ICANN’s policy on ccTLDs is pretty straightforward — your territory has to be on the ISO 3166 list and the ccTLD has to match the code ISO gives you. If your code drops off the list, you have five years, extensible to 10, to conduct an orderly transition before the TLD is retired.

Much like Portuguese Timor changing its name to Timor Leste to shuck off its enforced colonial branding, it seems inconceivable that the Chagos Archipelago will continue to be known as the British Indian Ocean Territory.

The key questions for .io registrants are: will the renamed BIOT keep the IO assignment on the ISO list, and will the archipelago continue to qualify as a distinct territory eligible for ccTLD status?

If BIOT simply becomes part of Mauritius, no longer recognized by the UN as a distinct territory, .io gains an existential threat. It would drop off ISO’s list and ICANN could issue it a retirement notice.

If BIOT remains a distinct territory and remains eligible for a ccTLD, the possibilities become a whole lot more interesting.

If Mauritius decides to change the territory’s name, there’s no problem. But if it asks ISO for a corresponding change of two-letter code to better reflect its new name, .io’s future is in doubt.

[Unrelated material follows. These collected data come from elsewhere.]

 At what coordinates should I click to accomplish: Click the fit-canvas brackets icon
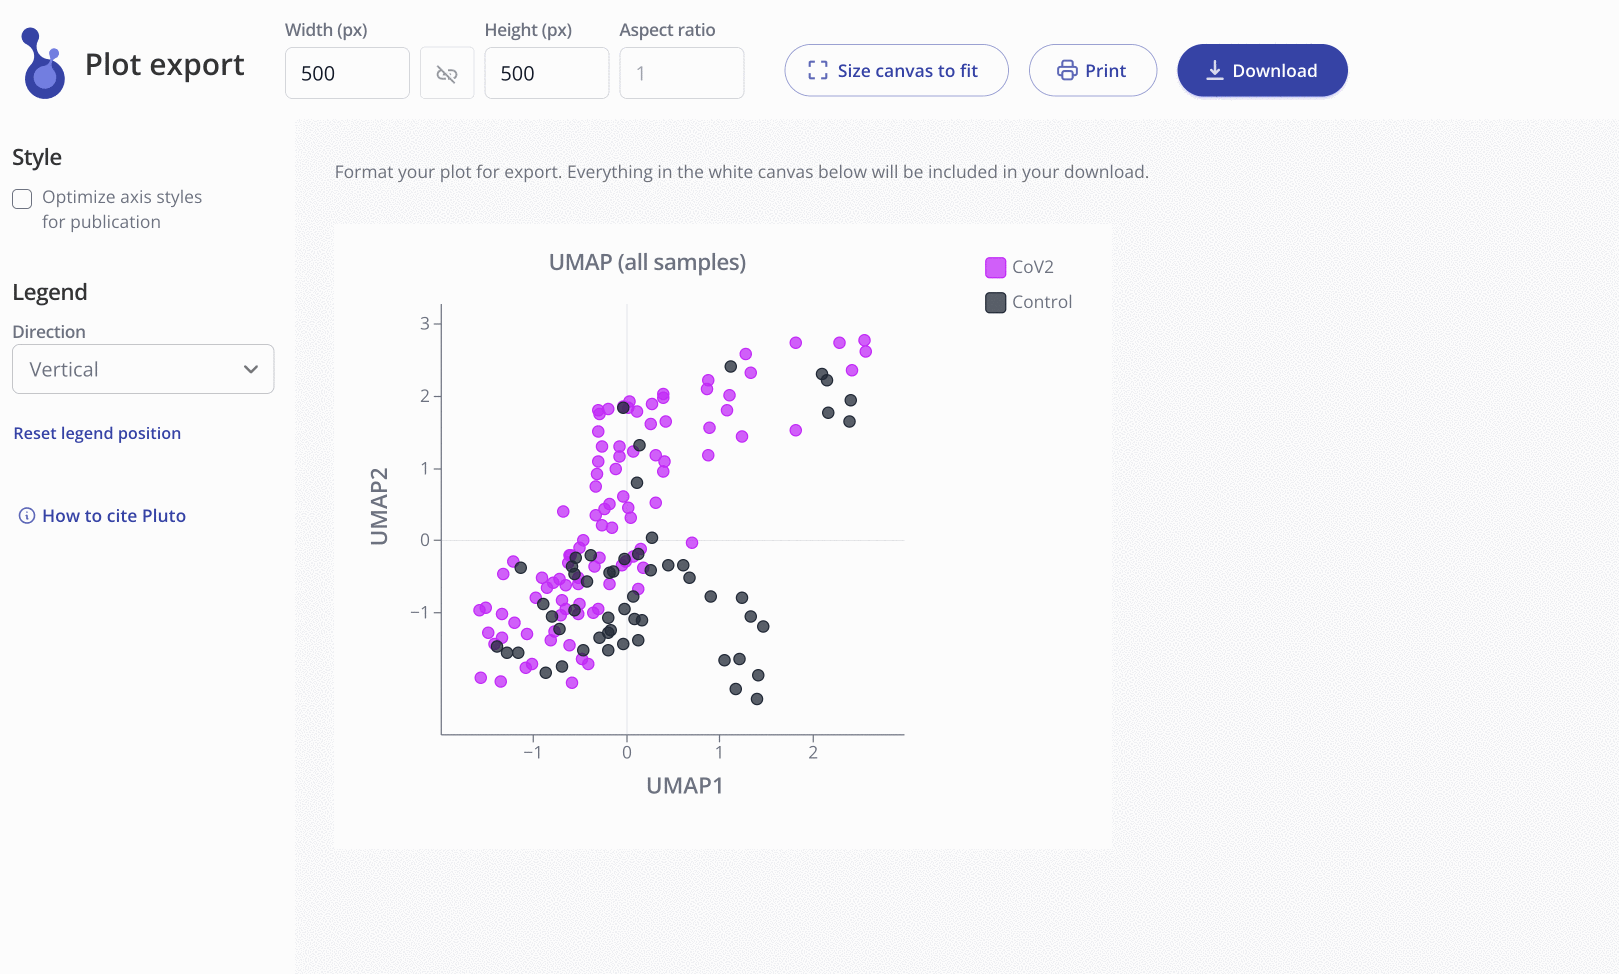pyautogui.click(x=818, y=70)
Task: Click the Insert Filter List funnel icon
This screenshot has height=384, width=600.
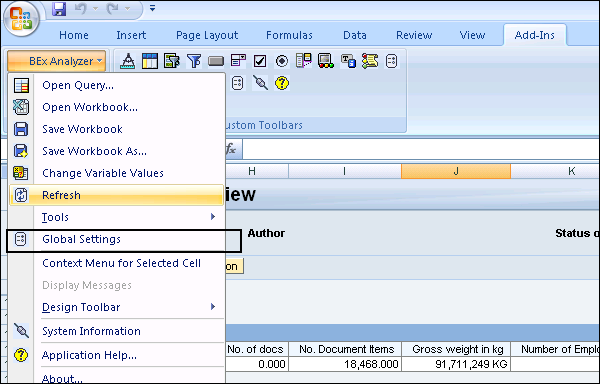Action: (194, 61)
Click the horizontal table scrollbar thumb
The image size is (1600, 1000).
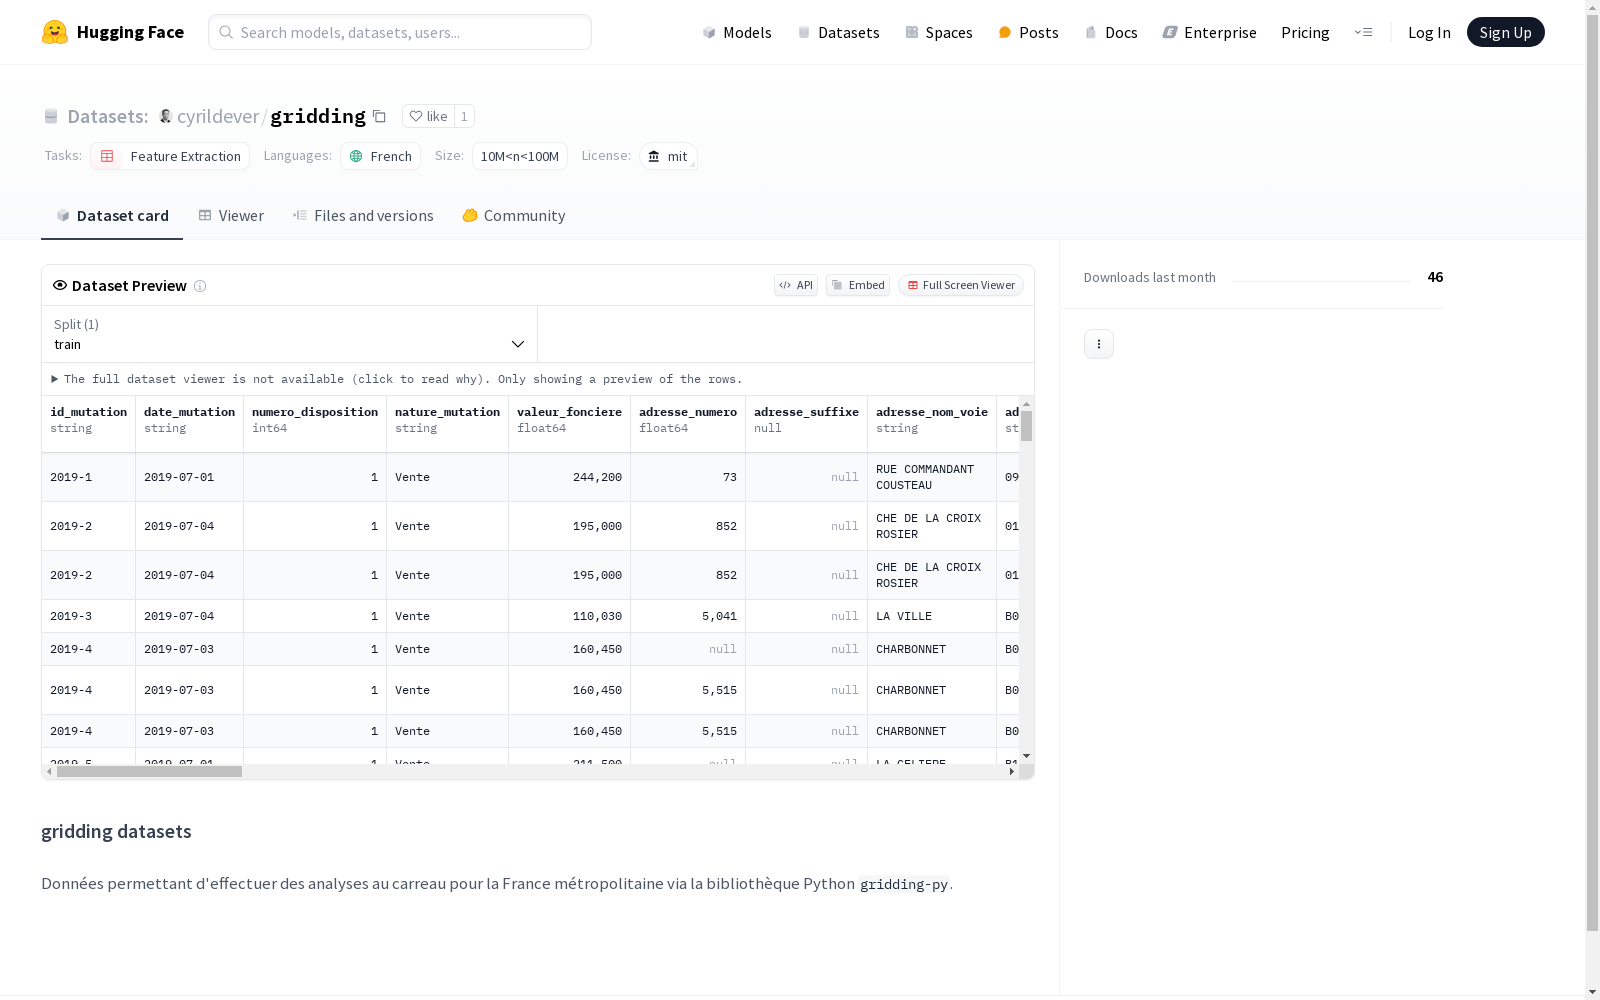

If the name is changed to something like “Chagos” and Mauritius wants a “C” code, only CB, CE and CJ are still available.

Theoretically, the government of Mauritius could unilaterally force an undesirable string change on Identity Digital, the American company that runs the .io registry, forcing a years-long migration to the newly chosen ccTLD.

I can’t imagine many of .io’s hundreds of thousands of registrants, particularly those using .io as a domain hack or to hitch themselves to a cool tech-startup bandwagon, being happy with a forced migration to, say, .cj.

The power to decoolify an entire TLD would be a compelling weapon in a redelegation fight. I’m deep into speculative territory here, but I can’t help but feel that Identity Digital is going to have to give Mauritius some money at some point.

Another possibility is that the registry, one of ICANN’s biggest funders, could lobby ICANN to change its policies and somehow grandfather .io in as a stateless ccTLD.

The fact that ICANN hasn’t acted to remove .su from the root, thirty years after the Soviet Union collapsed, could be seen as precedent.

The answers to .io’s future might be found in the proposed UK-Mauritius treaty, but that has yet to be published. As it has to be ratified by the UK Parliament we can expect it to enter the public domain before long.